Work to be completed: Nothing but the lines below between the line holding "Screenshot is 181x2576." and the line holding "Impression Megamenu Item (68, 2315)", inclusive, should appear in the answer, each set down exactly.

Stored data entries:
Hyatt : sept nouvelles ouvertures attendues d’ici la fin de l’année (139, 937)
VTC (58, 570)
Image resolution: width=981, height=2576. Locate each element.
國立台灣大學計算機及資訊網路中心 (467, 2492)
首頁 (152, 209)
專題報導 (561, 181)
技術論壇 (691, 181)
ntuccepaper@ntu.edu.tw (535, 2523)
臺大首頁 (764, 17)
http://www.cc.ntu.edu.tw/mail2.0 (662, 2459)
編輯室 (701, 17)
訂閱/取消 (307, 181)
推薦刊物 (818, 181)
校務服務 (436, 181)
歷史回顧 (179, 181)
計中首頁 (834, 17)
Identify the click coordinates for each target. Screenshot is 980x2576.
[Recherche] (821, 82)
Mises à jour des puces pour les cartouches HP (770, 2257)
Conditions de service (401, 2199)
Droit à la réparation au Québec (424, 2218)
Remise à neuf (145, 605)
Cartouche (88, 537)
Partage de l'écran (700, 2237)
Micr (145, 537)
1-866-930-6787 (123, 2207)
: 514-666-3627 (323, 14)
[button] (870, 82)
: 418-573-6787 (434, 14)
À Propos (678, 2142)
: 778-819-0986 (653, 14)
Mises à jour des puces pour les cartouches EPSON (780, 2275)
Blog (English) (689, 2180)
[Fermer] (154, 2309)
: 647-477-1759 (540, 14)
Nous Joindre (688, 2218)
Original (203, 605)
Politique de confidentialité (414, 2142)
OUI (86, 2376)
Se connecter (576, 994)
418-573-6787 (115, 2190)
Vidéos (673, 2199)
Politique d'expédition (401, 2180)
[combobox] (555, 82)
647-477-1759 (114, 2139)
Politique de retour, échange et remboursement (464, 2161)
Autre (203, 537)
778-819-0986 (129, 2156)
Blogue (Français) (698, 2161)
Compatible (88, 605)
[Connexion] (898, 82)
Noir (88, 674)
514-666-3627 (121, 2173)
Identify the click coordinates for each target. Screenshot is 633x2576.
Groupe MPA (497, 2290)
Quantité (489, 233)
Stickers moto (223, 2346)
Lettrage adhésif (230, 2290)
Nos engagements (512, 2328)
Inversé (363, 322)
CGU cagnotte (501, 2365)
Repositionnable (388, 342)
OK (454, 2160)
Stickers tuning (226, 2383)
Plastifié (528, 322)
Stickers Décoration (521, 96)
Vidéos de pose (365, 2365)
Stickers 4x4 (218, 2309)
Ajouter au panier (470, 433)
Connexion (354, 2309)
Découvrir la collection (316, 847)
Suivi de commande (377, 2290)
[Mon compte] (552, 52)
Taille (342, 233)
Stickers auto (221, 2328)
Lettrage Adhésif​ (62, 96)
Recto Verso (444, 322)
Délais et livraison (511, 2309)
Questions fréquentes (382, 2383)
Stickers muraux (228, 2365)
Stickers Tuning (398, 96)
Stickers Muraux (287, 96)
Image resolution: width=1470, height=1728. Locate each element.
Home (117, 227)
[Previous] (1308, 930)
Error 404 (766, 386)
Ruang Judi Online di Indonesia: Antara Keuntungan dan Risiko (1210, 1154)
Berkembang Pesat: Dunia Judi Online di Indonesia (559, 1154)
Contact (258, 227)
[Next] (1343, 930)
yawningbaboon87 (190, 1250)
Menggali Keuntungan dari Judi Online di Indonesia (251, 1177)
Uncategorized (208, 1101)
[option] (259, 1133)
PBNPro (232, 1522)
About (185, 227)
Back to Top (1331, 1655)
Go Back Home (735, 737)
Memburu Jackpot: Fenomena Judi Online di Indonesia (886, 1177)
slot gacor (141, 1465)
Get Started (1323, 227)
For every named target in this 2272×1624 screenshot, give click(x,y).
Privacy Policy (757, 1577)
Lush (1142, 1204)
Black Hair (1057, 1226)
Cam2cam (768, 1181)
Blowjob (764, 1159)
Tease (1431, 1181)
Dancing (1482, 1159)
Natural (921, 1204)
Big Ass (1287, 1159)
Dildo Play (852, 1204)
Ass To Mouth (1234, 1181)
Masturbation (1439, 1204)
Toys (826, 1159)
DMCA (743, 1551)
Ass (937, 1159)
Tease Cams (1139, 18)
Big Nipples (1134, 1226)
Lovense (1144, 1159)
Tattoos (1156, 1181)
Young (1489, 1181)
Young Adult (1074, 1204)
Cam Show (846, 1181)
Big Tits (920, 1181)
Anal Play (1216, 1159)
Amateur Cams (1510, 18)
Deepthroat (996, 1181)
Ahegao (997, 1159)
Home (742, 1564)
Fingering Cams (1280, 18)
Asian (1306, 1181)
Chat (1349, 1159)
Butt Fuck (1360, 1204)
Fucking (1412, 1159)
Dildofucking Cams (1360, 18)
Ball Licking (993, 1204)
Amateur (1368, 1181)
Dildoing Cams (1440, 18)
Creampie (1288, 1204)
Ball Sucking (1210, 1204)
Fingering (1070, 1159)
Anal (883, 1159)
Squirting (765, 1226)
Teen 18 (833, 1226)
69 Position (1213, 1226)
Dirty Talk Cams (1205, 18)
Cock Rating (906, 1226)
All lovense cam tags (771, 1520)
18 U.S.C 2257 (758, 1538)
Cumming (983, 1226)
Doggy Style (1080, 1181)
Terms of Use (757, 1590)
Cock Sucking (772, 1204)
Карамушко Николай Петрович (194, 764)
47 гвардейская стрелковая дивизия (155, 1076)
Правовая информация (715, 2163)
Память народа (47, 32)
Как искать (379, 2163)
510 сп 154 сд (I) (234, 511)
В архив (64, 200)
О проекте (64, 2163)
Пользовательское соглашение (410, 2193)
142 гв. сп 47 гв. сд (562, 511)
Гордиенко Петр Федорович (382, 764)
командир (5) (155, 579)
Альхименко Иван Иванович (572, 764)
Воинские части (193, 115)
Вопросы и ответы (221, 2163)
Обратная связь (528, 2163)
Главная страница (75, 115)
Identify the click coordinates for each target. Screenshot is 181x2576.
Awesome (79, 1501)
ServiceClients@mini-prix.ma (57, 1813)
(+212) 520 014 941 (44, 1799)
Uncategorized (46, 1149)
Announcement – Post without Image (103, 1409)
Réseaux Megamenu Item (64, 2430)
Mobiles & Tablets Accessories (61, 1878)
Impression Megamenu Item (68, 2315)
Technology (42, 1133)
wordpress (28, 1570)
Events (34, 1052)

Response:
Identify the click coordinates for each target. Screenshot is 181x2576.
Awesome (79, 1501)
ServiceClients@mini-prix.ma (57, 1813)
(+212) 520 014 941 (44, 1799)
Uncategorized (46, 1149)
Announcement – Post without Image (103, 1409)
Réseaux Megamenu Item (64, 2430)
Mobiles & Tablets Accessories (61, 1878)
Impression Megamenu Item (68, 2315)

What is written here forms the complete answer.